A: Distroless images have no shell, but you can:

  1. Use alpine base images during development
  2. Use distroless debug versions (e.g., gcr.io/distroless/static-debian12:debug)
  3. Use docker cp to copy files from the container
  4. Use Kubernetes ephemeral containers

Q: Is node-prune safe?

A: Yes, node-prune only removes clearly unnecessary files (markdown, examples, tests, etc.), and does not delete runtime code. However, you should test after building to ensure functionality is intact.

Q: Why merge RUN commands?

A: Each Docker command creates a new layer. Even if subsequent commands delete files, the size of previous layers will not decrease. Merging commands ensures temporary files are not left in the final image.

# Wrong - temporary files remain in first layer
RUN wget https://example.com/big-file.tar.gz
RUN tar -xzf big-file.tar.gz
RUN rm big-file.tar.gz  # Won't reduce image size!
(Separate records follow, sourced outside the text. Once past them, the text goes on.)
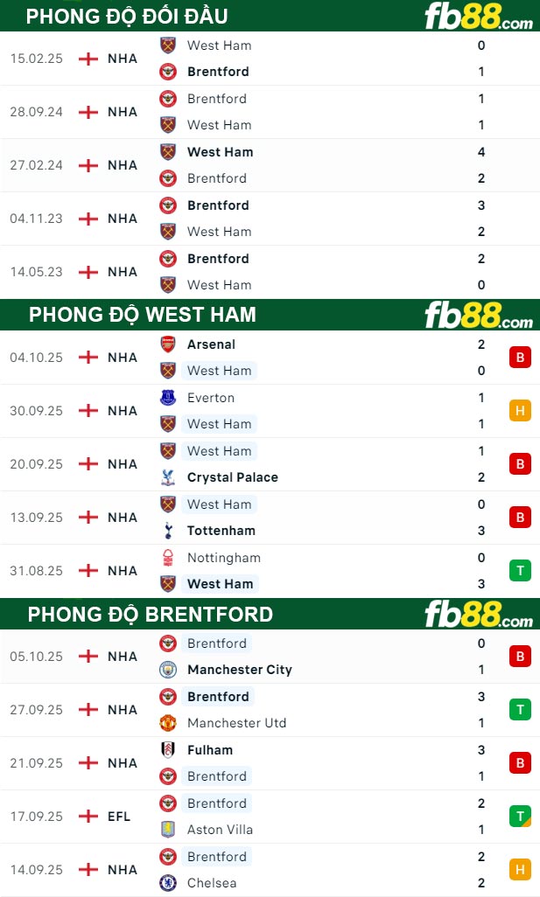This screenshot has width=540, height=897.
Task: Click the Fulham crest icon
Action: point(168,750)
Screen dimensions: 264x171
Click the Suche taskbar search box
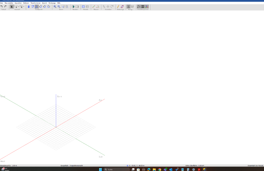tap(116, 169)
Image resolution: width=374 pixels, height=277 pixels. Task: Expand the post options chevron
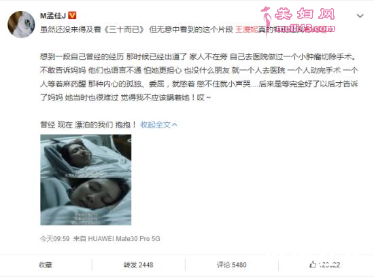click(x=360, y=16)
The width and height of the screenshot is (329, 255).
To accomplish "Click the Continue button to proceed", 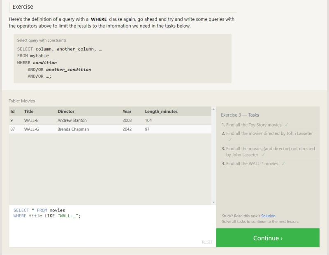I will [267, 238].
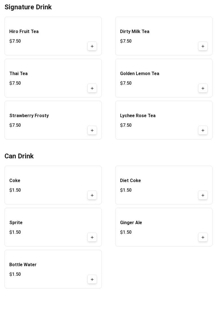The width and height of the screenshot is (217, 317).
Task: Click plus icon for Sprite
Action: tap(92, 237)
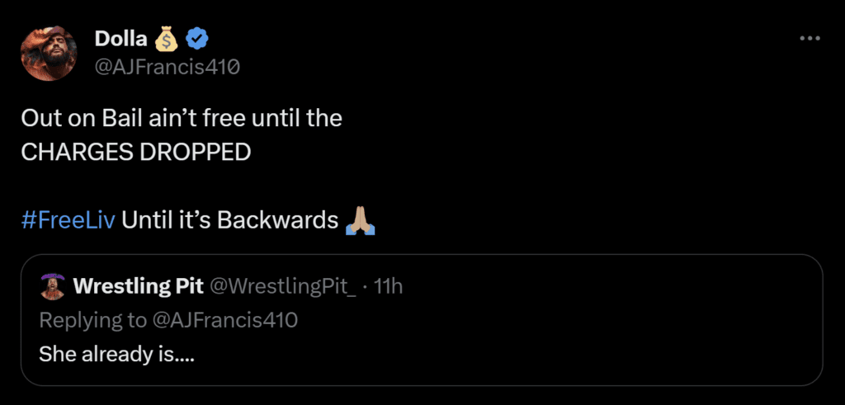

# Correct - temporary files are not retained
RUN wget https://example.com/big-file.tar.gz && \
    tar -xzf big-file.tar.gz && \
    rm big-file.tar.gz

Q: How to determine which Java modules to include?

A:

  1. Start with all required modules (java.base is always needed)
  2. Run the application and check for errors
  3. Add missing modules based on errors
  4. Or use the jdeps tool to analyze dependencies: jdeps --print-module-deps myapp.jar

Summary

Image size optimization is a balancing act:

  • Security: Smaller images = smaller attack surface
  • Performance: Smaller images = faster downloads and startup
  • Maintainability: Over-optimization can make debugging difficult

For LSP server containers, our goals are:

  1. Use multi-stage builds to separate build and runtime environments
  2. Choose the smallest appropriate base image (prefer distroless, then alpine)
  3. Include only runtime-required files
  4. Remove all platform-specific and documentation files
  5. Use language-specific optimization techniques

By applying these strategies, we can typically reduce image sizes from hundreds of MB to tens of MB while maintaining functionality and security.